Sorry, I forget I'm playing way off in the weeds!

A newsgroup thread on f_hash() can be found here:

http://news.povray.org/povray.pov4.discussion.general/thread/%3C6117bc50%241%40news.povray.org%3E/

It's basically a much more general 'cells' like capability for creating 
regions with discrete, constant values.

------

A problem I have, is that once I get an idea sort of working, I always 
doubt whether it's worthwhile enough to endure the pain of complete 
implementations! :-) What I'm posting on here isn't in a final feature 
form.

The basic idea I'm playing with here, coded as SDL in the povr fork, is 
below. If I do adopt it as full scalar value pattern and/or a normal 
perturbation method, all of it would be hard coded internally in C++ to 
speed it up.

// This f_hash() bit creates a bunch of partitioned value regions
#declare Step = e*0.011;  // e*0.015
#declare Fn00 = function {
     f_hash(
         f_hash(
             f_hash(x,now,Step,0)+
             f_hash(y,now+1,Step,0)+
             f_hash(z,now+2,Step,0),
             now+3,Step,0) +
         f_hash(
             f_hash(f_gradient(x,y,z,1,1,0),now+4,Step*1.414,0)+
             f_hash(f_gradient(x,y,z,1,0,1),now+5,Step*1.414,0)+
             f_hash(f_gradient(x,y,z,0,1,1),now+6,Step*1.414,0),
             now+7,Step,0) +
         f_hash(
             f_hash(f_gradient(x,y,z,+1,+1,+1),now+8,Step*tau,0)+
             f_hash(f_gradient(x,y,z,-1,+1,+1),now+9,Step*pi,0)+
             f_hash(f_gradient(x,y,z,+1,-1,1),now-1,Step*tau,0)+
             f_hash(f_gradient(x,y,z,+1,+1,-1),now-2,Step*pi,0)
             ,now-3,Step,0),
     now-4,0,1)
}

#declare TmpVal = pow(2,52);

// The bit below is doing a dot product of two sets(vectors) of
// 64 bits, where each bit represents -1 or 1. Why? It's a way to
// create values in a -64 to 63 integer range which conform to an
// approximate normal distribution. For something with crystal
// like facets, I don't want many final values for the normal
// perturbation vectors.

// Aside: The approach for this very fast dot product has seen
// renewed use in neural network programming. I suppose this due
// many recent, mainstream, processors adding a built in popcnt
// opcode. (I know very little about neural networks)

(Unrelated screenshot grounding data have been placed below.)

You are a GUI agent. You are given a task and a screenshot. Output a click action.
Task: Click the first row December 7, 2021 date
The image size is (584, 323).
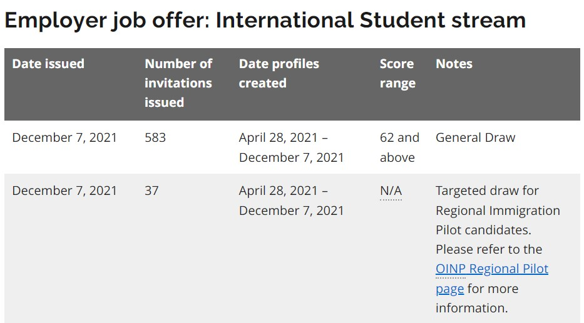click(64, 137)
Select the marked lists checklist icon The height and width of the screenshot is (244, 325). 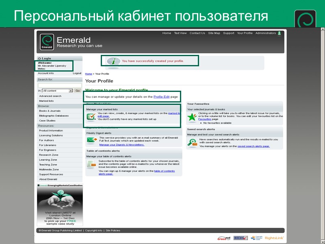(x=91, y=117)

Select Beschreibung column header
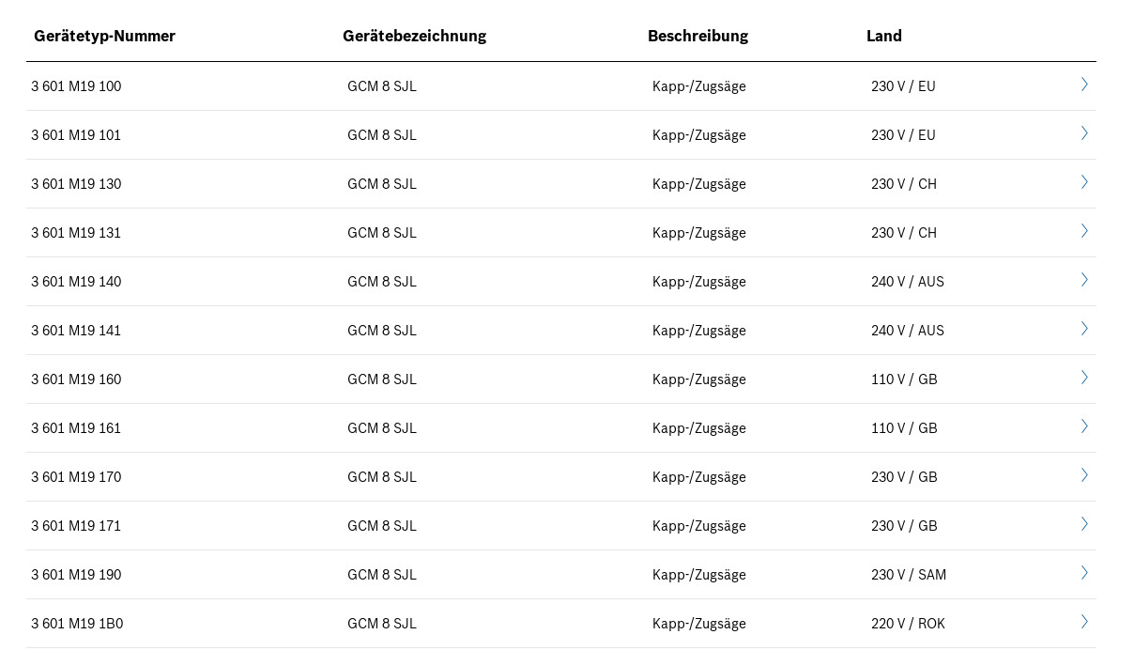(697, 36)
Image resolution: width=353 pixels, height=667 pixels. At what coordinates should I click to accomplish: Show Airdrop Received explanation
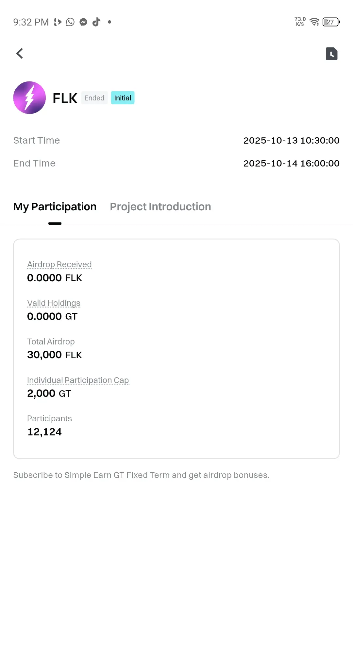point(59,264)
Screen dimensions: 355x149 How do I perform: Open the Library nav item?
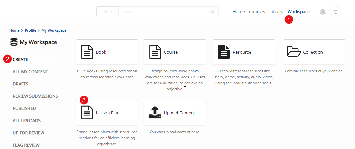point(276,12)
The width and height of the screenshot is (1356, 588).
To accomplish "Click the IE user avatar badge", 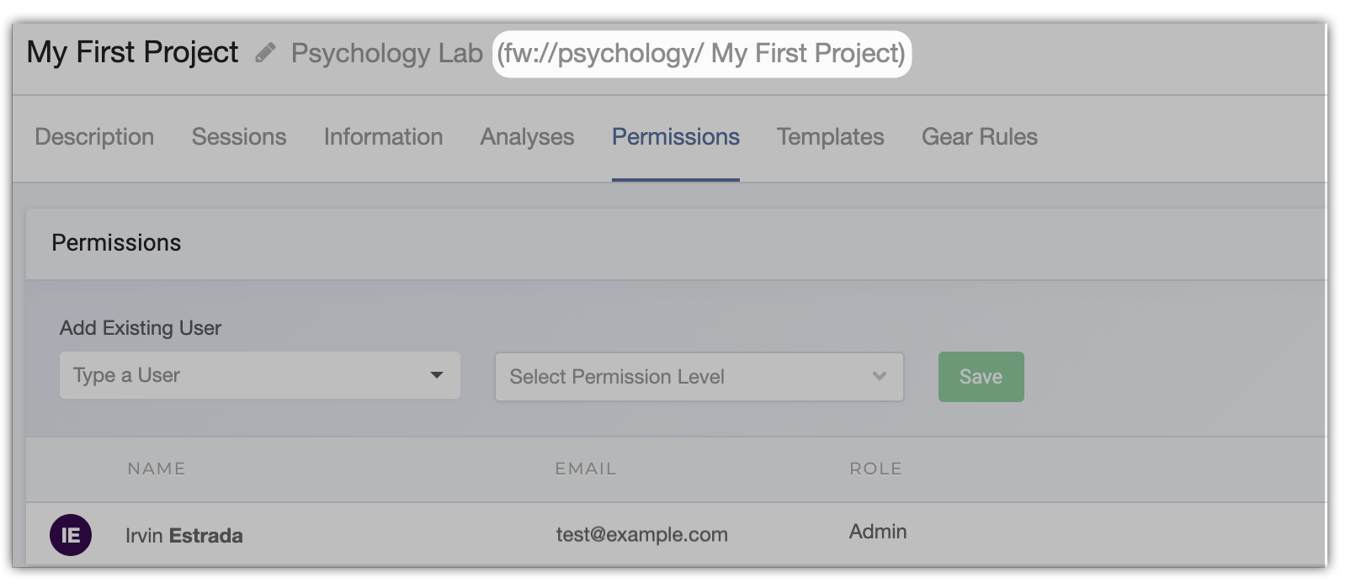I will (x=71, y=535).
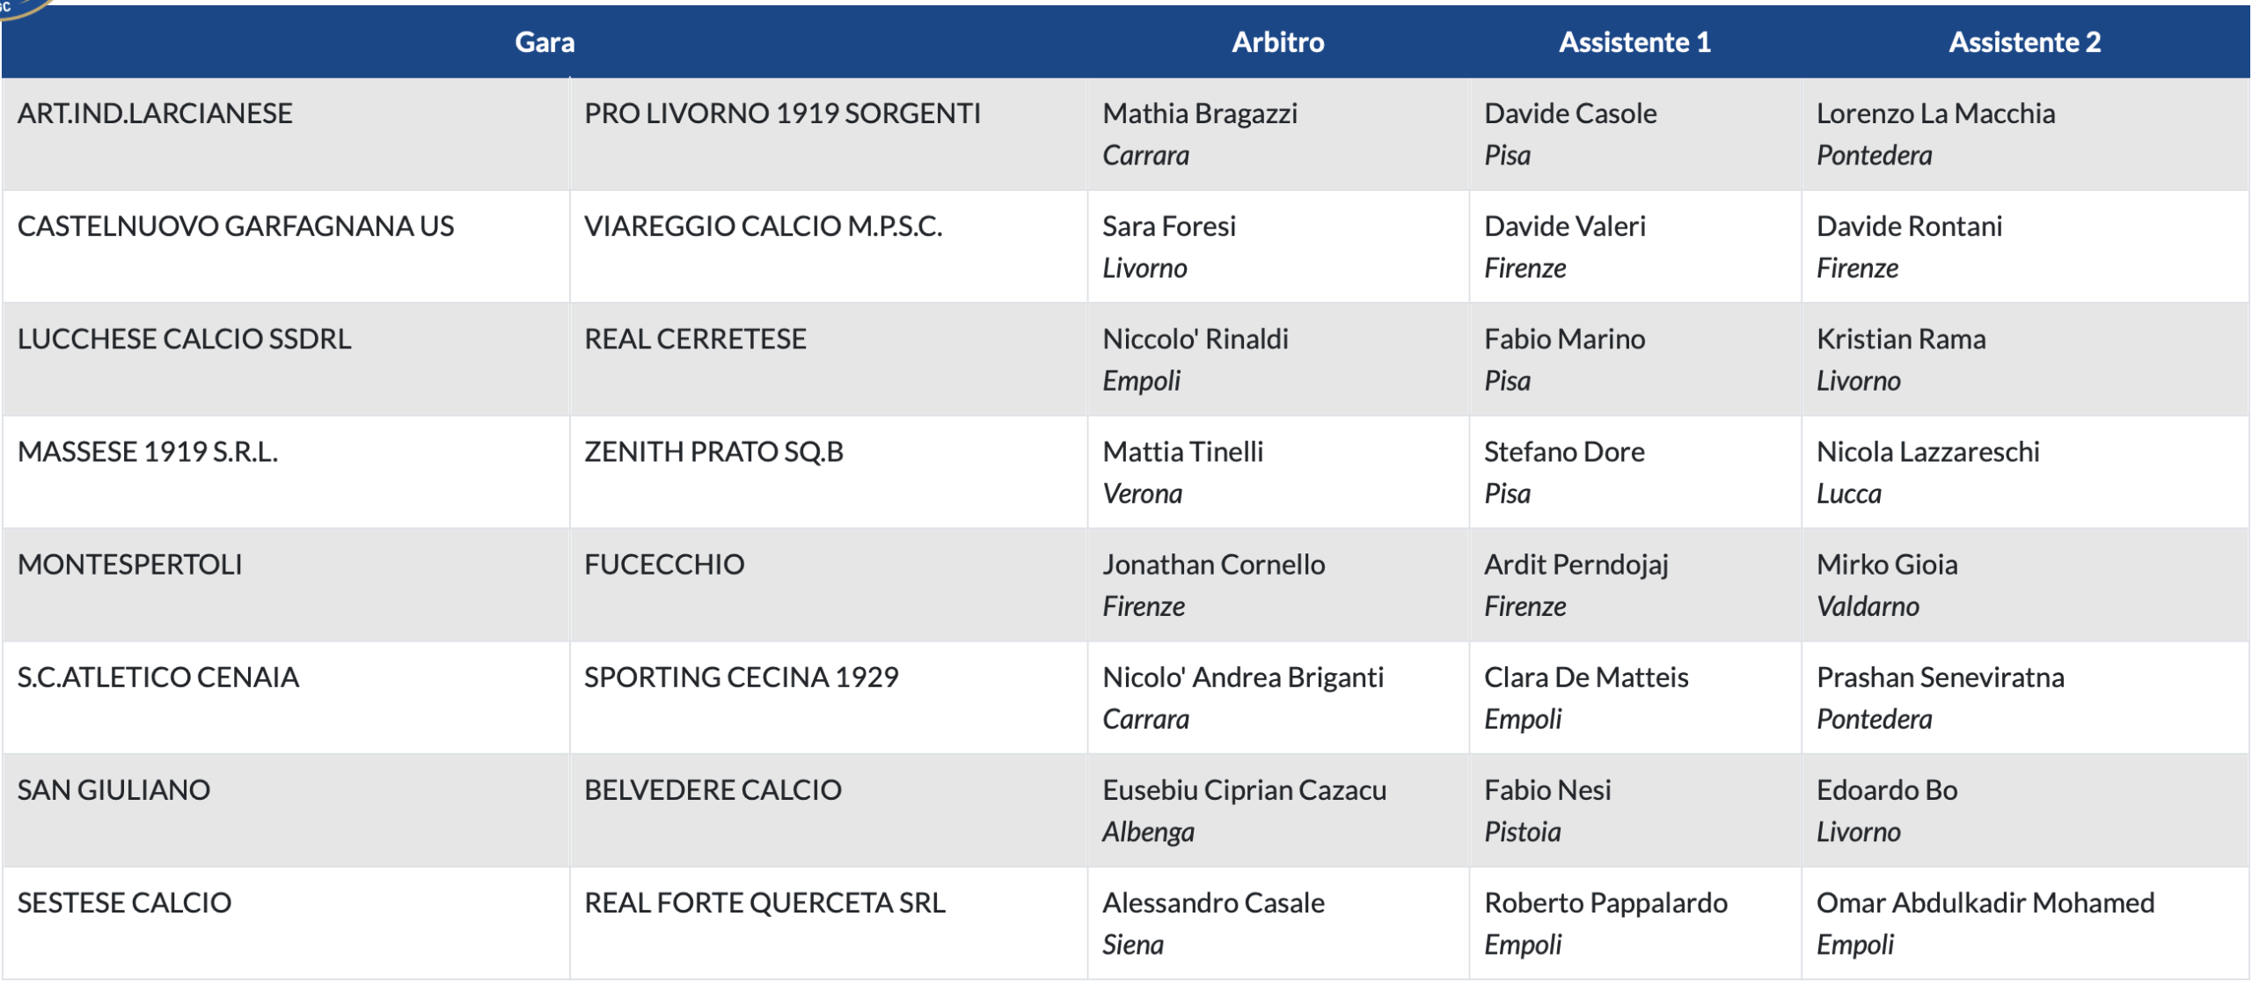Select the ART.IND.LARCIANESE team cell
Viewport: 2252px width, 982px height.
coord(155,114)
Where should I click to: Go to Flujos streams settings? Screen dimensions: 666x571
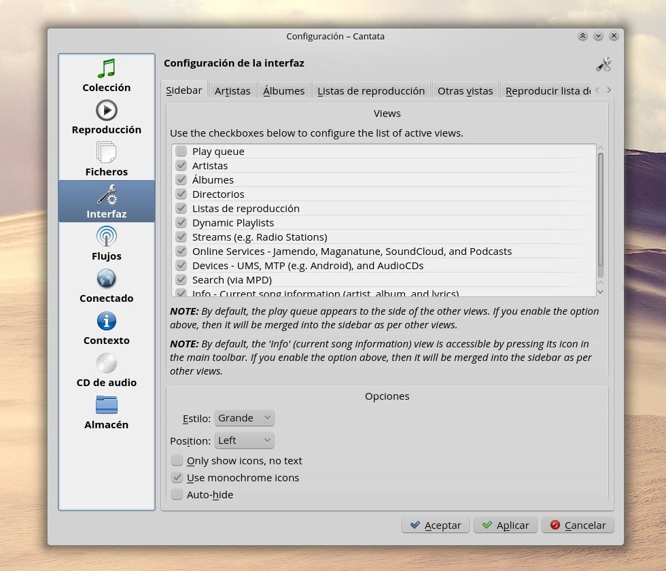click(x=107, y=244)
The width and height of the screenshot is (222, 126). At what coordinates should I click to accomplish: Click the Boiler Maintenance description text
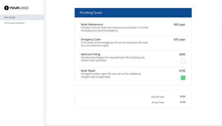click(115, 29)

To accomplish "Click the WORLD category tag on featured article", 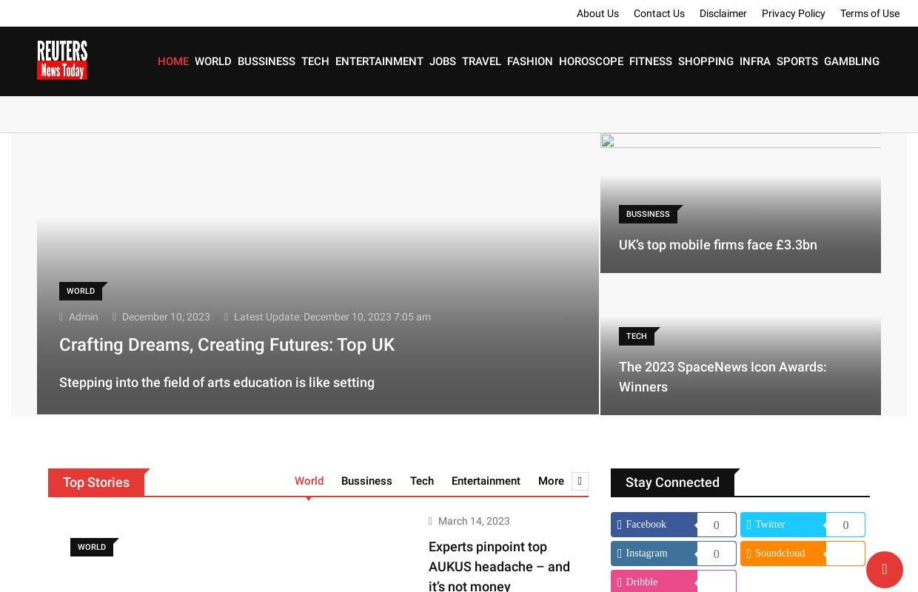I will point(81,292).
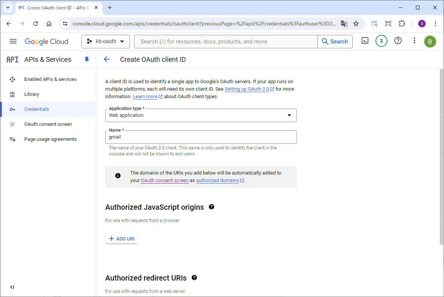Select Enabled APIs & services in sidebar
Screen dimensions: 444x297
[50, 79]
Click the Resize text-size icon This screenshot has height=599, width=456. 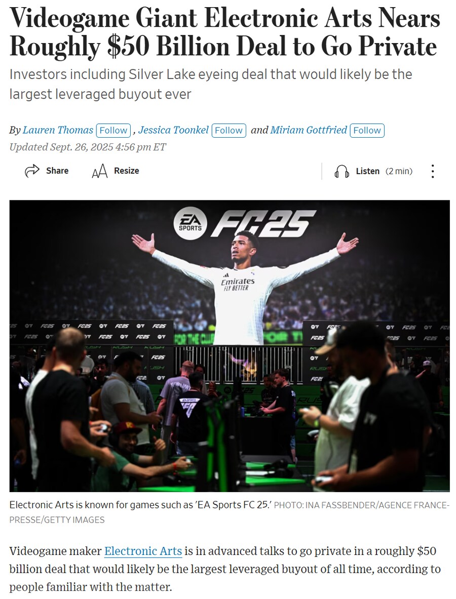[100, 171]
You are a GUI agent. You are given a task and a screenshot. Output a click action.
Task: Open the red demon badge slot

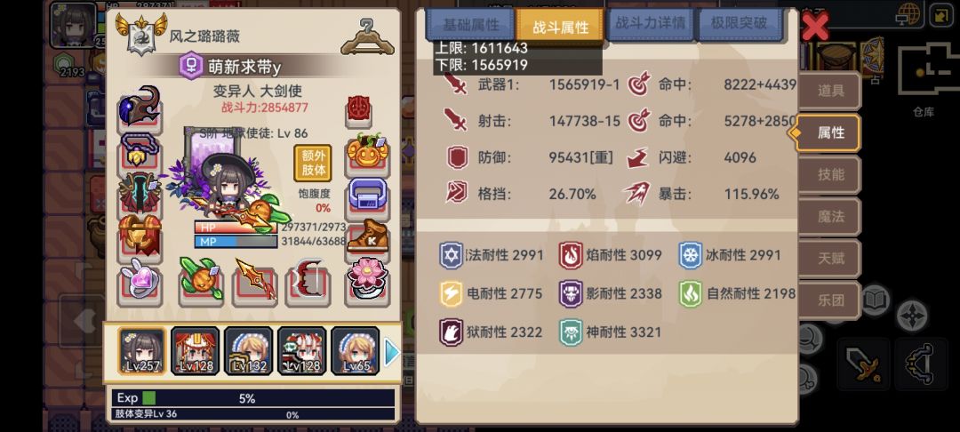click(x=359, y=110)
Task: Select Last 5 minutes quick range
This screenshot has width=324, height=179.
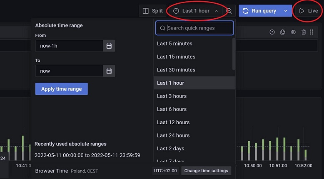Action: tap(174, 44)
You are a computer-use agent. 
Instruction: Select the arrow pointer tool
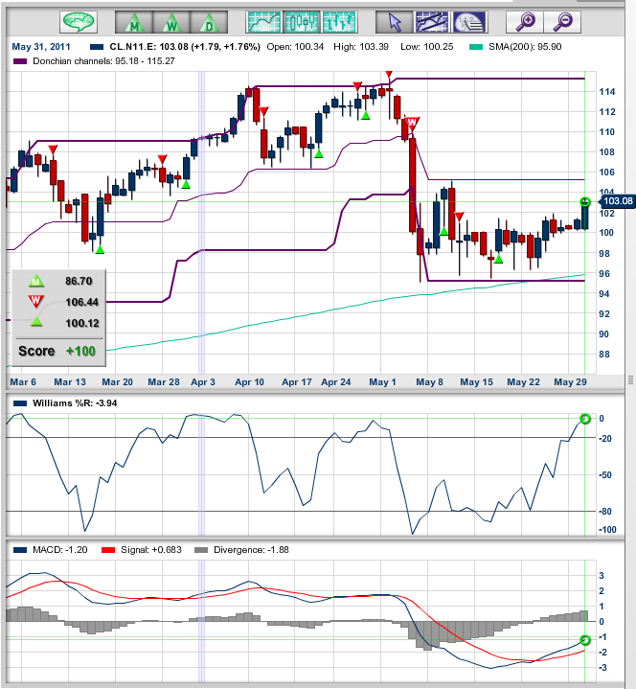pyautogui.click(x=395, y=20)
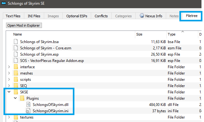Switch to the Conflicts tab
The image size is (204, 122).
coord(101,16)
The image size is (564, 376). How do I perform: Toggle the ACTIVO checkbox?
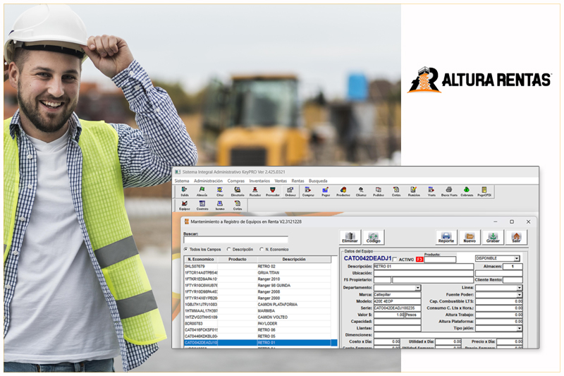point(395,259)
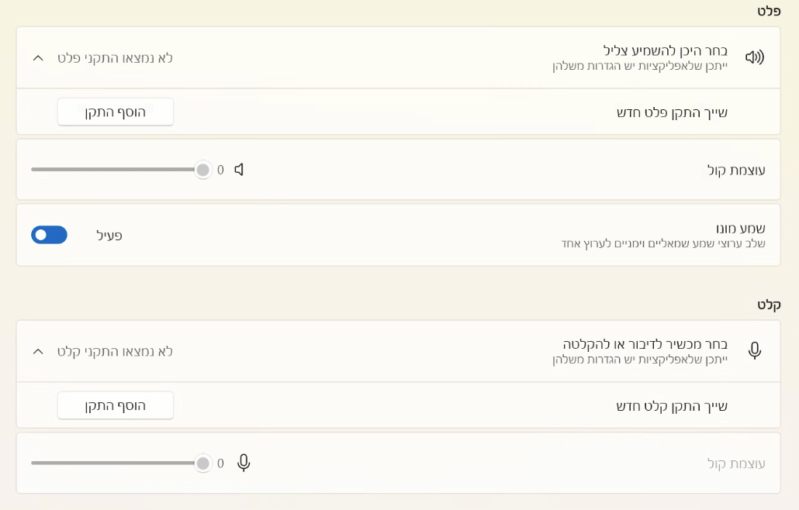Select the 'בחר היכן להשמיע צליל' heading
Image resolution: width=799 pixels, height=510 pixels.
coord(665,50)
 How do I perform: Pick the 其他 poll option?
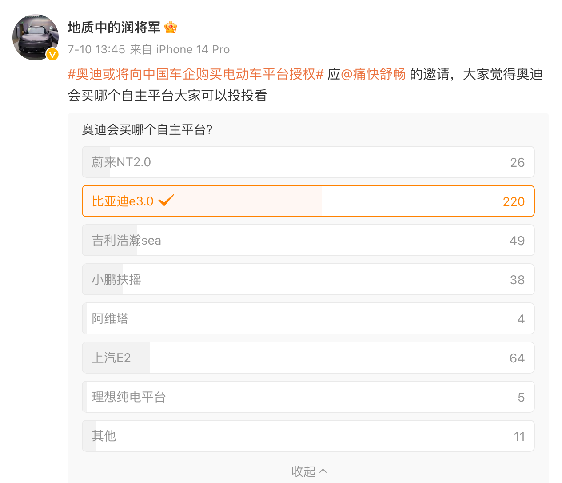point(308,436)
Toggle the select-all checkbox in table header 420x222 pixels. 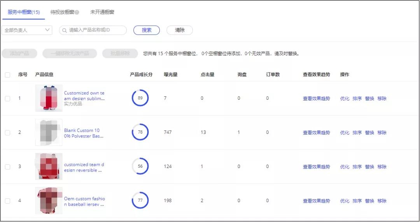tap(7, 75)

#declare Fn01 = function {
     f_64x_ui1_popcnt(
         f_64x_ui1_xor(
             f_64x_ui1_fltto(Fn00(x,y,z)*TmpVal),
             f_64x_ui1_ror(
                 f_64x_ui1_fltto(Fn00(z,-y,x)*TmpVal),32,0),
             1
         )
     )
}
#declare Fn02 = function {
     2.0*Fn01(x,y,z) - 64.0
}

sphere { 0, 0.7
     pigment { rgb 1 }
     normal {
         function { Fn02(x,y,z)/63.0 }
         bump_size 1 accuracy 0.0777
     }
     finish {
         brilliance 7.0 reflection { 0.01, 0.3 fresnel}
     }
     interior { ior 2.5 }
}
#declare RangoonGreen = srgb <0.1098,0.11765,0.07451>;
plane { y, -1.1
     pigment { RangoonGreen }
     normal {
         function { Fn02(x/2,y/2,z/2)/63.0 }
         bump_size 1/3 accuracy 0.1777
     }
     finish {
         brilliance 3.5 reflection { 0.01, 0.1 fresnel}
     }
     interior { ior 1.5 }
}
//---

Attaching a couple more test images images.

Bill P.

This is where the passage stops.